In 1954, she married her fellow Australian Richard Bonynge, a brilliant musician and conductor. Under his loving guidance, Sutherland began delving into the intricacies of rare operatic jewels of the 18 th and 19 th centuries. It was a revelation to hear a voice of obviously Wagnerian proportions produce the coloratura fireworks the bel canto repertory demands. It was downright astounding that such a huge voice also could retain its color, heft, warmth and sheer loveliness under the most intense pressure. With superhuman ease, the range of her voice grew to encompass a vocal rainbow from the mezzo territory up to stratospheric E above the staff.
The collaboration with Bonynge paid off handsomely when Sutherland had the chance of a lifetime: her first Lucia di Lammermoor, directed by Franco Zeffirelli and conducted by Callas' mentor, Tullio Serafin, at Covent Garden on February 17, 1959. It was a debut that changed opera history. What followed was the stuff of opera dreams. Sutherland made her Italian debut at La Fenice in Venice with Handel's Alcina. Her success, in the city that had dubbed Callas "La Divina," earned her the nickname "La Stupenda" among her Italian fans. Paris heard her Lucia in 1960. In 1961, Sutherland took her mad Donizetti heroine both to La Scala in Milan and to the Metropolitan Opera in New York.
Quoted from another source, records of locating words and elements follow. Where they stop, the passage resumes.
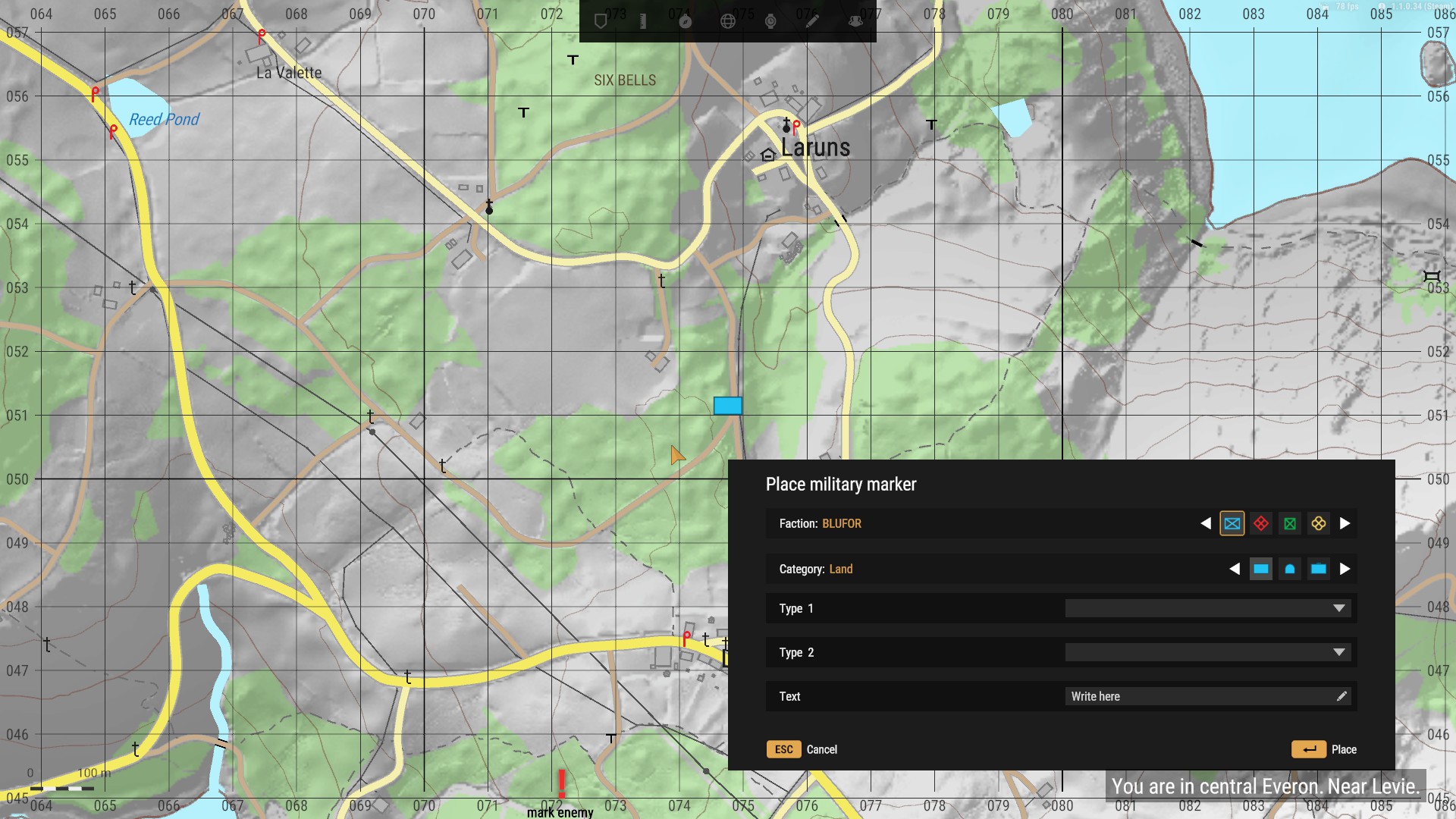Select the ruler measurement tool
This screenshot has width=1456, height=819.
click(643, 21)
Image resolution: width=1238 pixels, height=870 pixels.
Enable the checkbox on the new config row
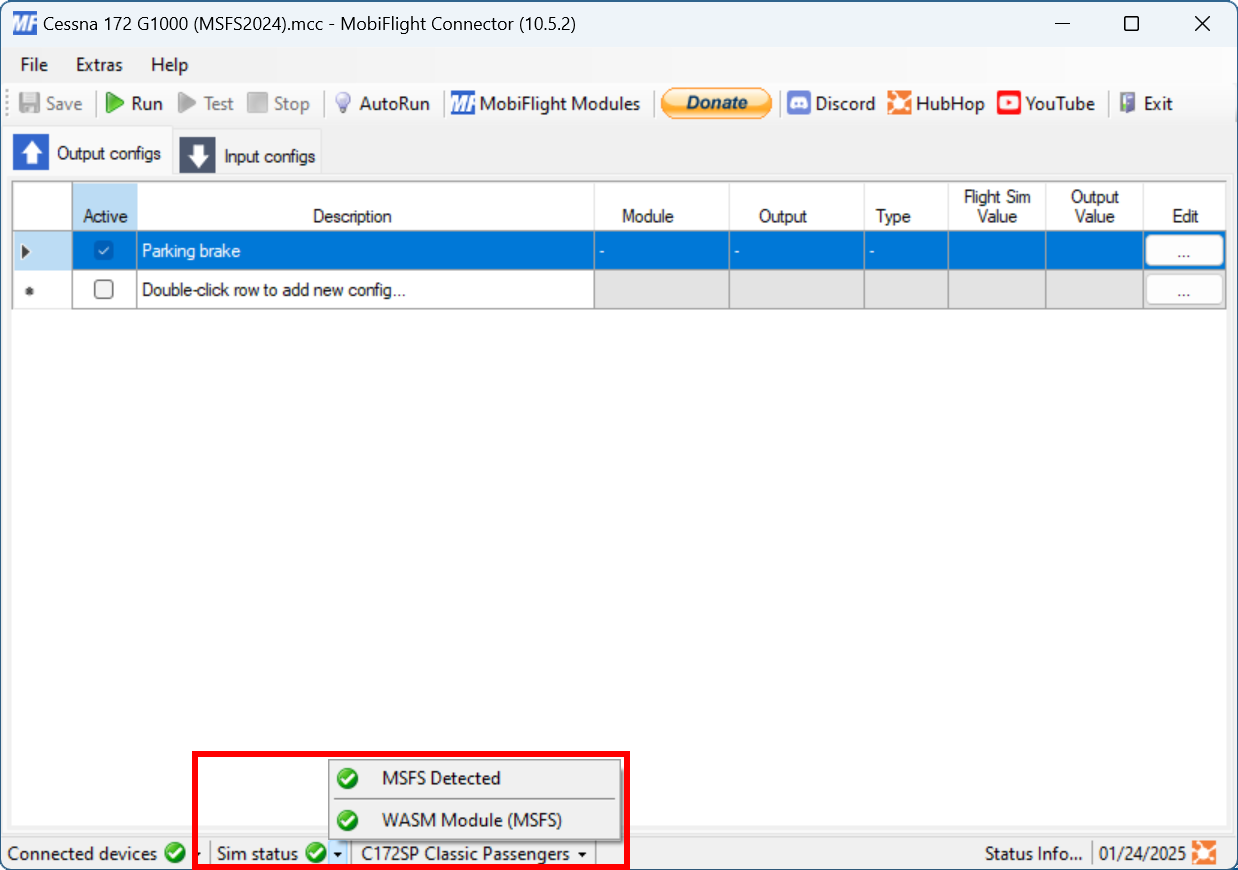click(104, 290)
By then, the Sutherland-Bonynge team was unbeatable. Role followed great role in giddy succession, with the standard repertory in every major house on top of rarities such as Maria Stuarda and later Esclarmonde in San Francisco , Lucrezia Borgia in Vancouver, Lakme in Seattle, Hamlet in Toronto, and Adriana Lecouvreur in San Diego, where she famously later alternated in the roles of Adele and Rosalinde in Die Fledermaus with her friend Beverly Sills. The list of Sutherland's collaborators is an honor roll of great singers of our age: Marilyn Horne, most unforgettably, as well as Montserrat Caballe, Huguette Tourangeau, Luciano Pavarotti, Placido Domingo and many others who would testify to the generosity and selflessness of the Australian diva's genius.
"We don't really know how it all happened," reflected Bonynge on their success. "We are both supremely ordinary people with the most ordinary tastes in the world. We are full of energy and don't know the meaning of boredom. We love life and are happy it has worked out the way it has." So is everyone who loves music.